Structural design of a multiple towers complex connection out-of-code high-rise building in Nanjing AI Headquarters
Abstract: The Nanjing Jiangxinzhou AI Headquarters Base is composed of a 120 m high tower A and a 78 m high tower B conjoined. Tower A is a frame-corewall structure, tower B is a double towers frame-corewall structure with buckling restrained braces; Tower A and Tower B are connected by a steel corridor with a span of 36 m on the 4 th to 6 th floors at the lower position and the 17 th to 19 th floors in the high position.The connection nodes are constructed by setting up lead-core rubber bearings, and viscous dampers are installed on the high-position bearings to improve wind and earthquake resistance.
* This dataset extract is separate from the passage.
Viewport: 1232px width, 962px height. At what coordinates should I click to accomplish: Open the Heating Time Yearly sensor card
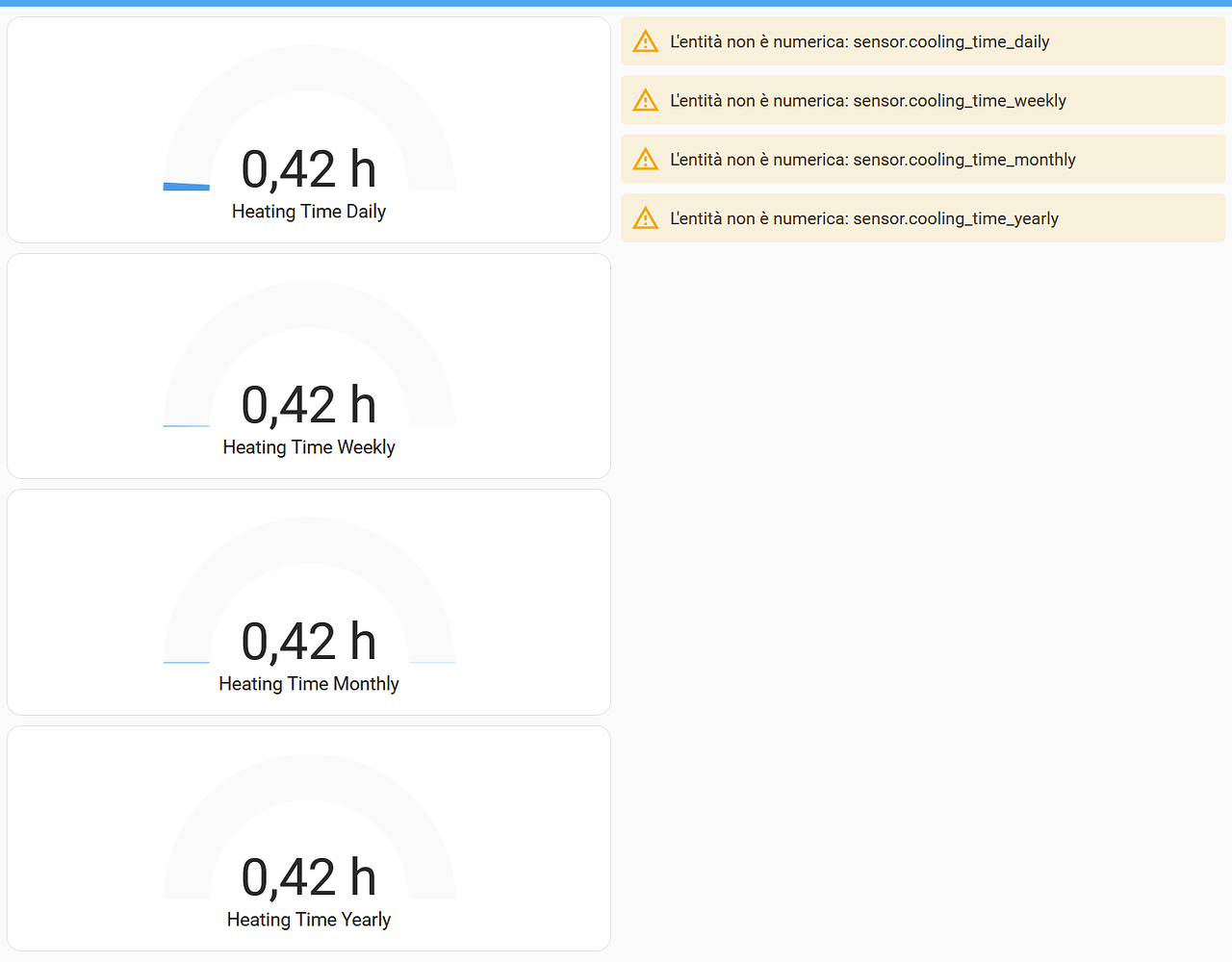tap(308, 837)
The structures have irregularities such as complex connections, torsion irregular, discontinuous floor slabs, sudden changes in stiffness, and some cross-layer columns. Clear analytical ideas were put forward for complex connected multi-tower structures; the single tower model and the overall model were compared and analyzed, and the seismic amplification effect of the tower on the corridor and the shock absorption effect of the corridor on the tower were confirmed; based on the time-history analysis of the elasto-plasticity of the large earthquake, the working state of the key components under rare earthquakes was mastered. The key technical issues of the connector, such as resistance to continuous collapse, were analyzed, which provides an idea for solving the complex connection problem of multiple towers in high-rise structures.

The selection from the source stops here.